Buying a car is, by nature, a bad investment. As soon as you drive it off the lot it begins to depreciate, and you’ll never be able to sell it for more than you paid for it. The sad truth is, though, that buying a care is a part of life. The only thing you can do is try to get the best financial deal possible that will have the least impact on your financial future. This comes by avoiding long-term auto loans.

In the last quarter of 2014, the average length of a car loan in America was 67 months. That’s five-and-a-half years, and that’s only the average. Nearly 25% of people had loans lasting between 73 and 84 months.

A long-term loan may look great up front; it reduces the size of your monthly payments and could bring a slightly more expensive car into your price range.
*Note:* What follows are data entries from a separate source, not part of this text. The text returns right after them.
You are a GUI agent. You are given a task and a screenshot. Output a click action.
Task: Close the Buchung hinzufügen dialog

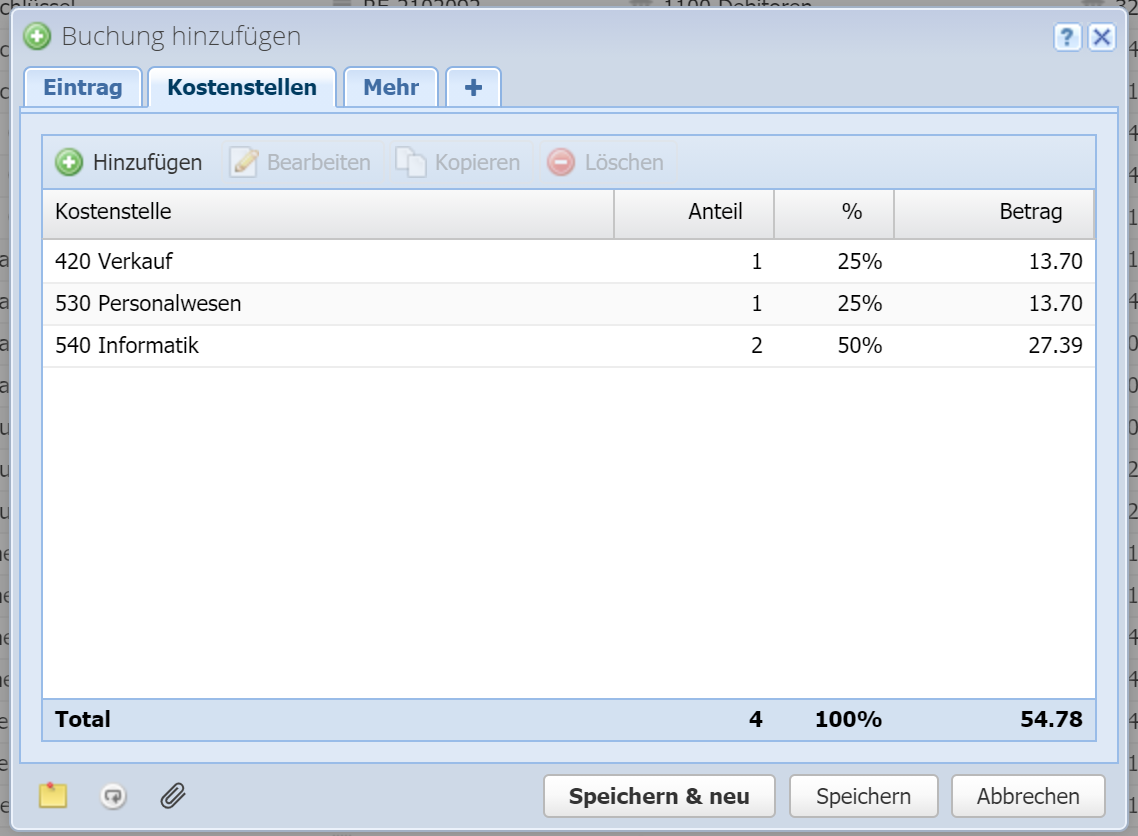[x=1101, y=38]
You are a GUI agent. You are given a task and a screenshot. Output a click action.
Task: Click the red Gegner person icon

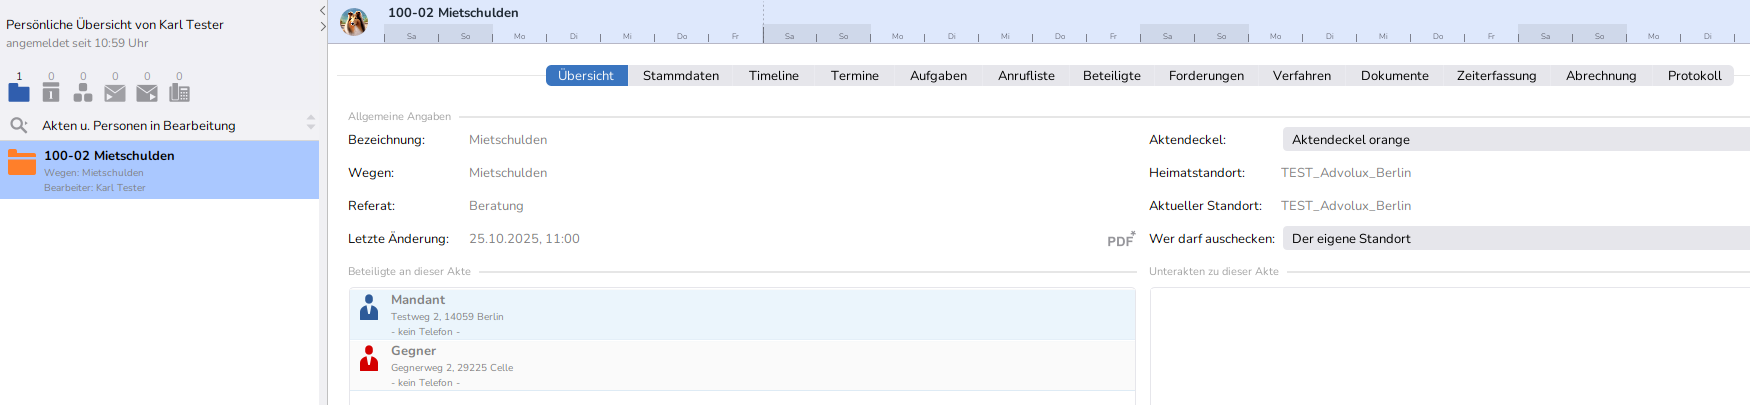point(369,358)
But over the long term, the deal stinks. You’ll end up paying hundreds or even thousands of dollars more in interest for those few extra dollars of savings each month.

It’s not just your long-term expenditures that are affected. Borrowers with long-term car loans may be less eligible to qualify for a mortgage. A new report from RealtyTrac shows it’s not necessarily large down payments that are keeping people from buying homes. It’s the fact that they have too much existing debt to qualify for a mortgage. Where does that debt come from? Student loans and, you guessed it, auto loans. You’ll keep your overall debt down by sticking to short-term car loans and paying them off as fast as possible.
Savvy financial consumers will not take an auto loan lasting longer than 36 months. This may mean downgrading to a less expensive model or taking on a larger monthly payment, but you’ll get out of debt faster and end up spending much less on something that only costs you money over the course of its lifespan.